Task: Within the material below, transcribe exactly the lines from the one holding "Open the Insert" through the one holding "Given: Click the Gemini", keeping both ends and skipping the rest.
Data in this exercise Block Start
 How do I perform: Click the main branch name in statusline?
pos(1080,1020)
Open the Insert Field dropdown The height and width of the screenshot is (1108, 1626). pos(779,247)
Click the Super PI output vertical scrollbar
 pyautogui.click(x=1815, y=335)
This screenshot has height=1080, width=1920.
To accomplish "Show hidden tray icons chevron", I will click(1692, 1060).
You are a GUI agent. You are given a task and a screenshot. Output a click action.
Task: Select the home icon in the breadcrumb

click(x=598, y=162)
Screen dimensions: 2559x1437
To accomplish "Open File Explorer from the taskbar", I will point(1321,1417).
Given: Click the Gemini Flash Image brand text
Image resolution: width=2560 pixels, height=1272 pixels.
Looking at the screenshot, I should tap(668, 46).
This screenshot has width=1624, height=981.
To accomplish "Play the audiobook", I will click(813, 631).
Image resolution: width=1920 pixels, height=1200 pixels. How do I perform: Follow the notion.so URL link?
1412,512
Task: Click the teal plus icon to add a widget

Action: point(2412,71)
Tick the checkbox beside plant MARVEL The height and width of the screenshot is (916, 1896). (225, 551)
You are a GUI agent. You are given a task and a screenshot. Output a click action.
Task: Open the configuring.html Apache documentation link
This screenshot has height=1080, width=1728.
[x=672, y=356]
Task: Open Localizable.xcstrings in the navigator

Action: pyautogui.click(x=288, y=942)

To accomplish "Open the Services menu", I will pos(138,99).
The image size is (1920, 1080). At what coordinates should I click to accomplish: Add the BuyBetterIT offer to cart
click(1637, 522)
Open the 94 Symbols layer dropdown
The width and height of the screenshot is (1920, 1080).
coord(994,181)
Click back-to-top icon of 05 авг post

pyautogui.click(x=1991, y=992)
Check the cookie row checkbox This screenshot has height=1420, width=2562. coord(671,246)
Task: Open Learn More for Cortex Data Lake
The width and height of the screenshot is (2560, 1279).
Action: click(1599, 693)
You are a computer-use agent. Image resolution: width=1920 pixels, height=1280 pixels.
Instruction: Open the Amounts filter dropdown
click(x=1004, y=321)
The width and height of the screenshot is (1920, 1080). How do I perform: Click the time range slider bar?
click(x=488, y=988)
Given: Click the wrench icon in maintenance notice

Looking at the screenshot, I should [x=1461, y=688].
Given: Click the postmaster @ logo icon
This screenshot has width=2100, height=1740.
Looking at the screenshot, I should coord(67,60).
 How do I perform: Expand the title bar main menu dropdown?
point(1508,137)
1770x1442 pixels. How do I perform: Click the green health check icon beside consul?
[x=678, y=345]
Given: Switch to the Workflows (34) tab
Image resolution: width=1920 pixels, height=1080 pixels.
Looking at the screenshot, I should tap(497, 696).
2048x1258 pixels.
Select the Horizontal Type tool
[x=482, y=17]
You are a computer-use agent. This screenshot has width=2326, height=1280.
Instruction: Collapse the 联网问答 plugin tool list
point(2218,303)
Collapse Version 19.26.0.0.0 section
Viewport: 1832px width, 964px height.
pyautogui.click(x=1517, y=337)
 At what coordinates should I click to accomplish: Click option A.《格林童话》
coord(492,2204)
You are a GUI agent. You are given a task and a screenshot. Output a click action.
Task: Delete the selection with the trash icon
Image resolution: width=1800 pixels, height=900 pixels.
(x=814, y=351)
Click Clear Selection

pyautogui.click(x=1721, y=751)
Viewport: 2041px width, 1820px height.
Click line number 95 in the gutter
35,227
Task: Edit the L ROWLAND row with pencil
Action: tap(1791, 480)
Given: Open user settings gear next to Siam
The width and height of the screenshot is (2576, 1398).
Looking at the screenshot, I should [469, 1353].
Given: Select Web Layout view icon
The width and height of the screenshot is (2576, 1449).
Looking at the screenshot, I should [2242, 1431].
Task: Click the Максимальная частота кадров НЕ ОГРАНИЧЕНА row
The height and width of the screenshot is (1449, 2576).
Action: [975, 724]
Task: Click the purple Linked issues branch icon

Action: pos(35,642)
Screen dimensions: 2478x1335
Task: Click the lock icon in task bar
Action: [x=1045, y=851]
Data in this exercise Block End
Solved exercise:
Open the Insert Field dropdown The height and width of the screenshot is (1108, 1626). pos(779,247)
Click the Super PI output vertical scrollbar
 pyautogui.click(x=1815, y=335)
This screenshot has height=1080, width=1920.
To accomplish "Show hidden tray icons chevron", I will click(1692, 1060).
You are a GUI agent. You are given a task and a screenshot. Output a click action.
Task: Select the home icon in the breadcrumb

click(x=598, y=162)
Screen dimensions: 2559x1437
To accomplish "Open File Explorer from the taskbar", I will point(1321,1417).
Given: Click the Gemini Flash Image brand text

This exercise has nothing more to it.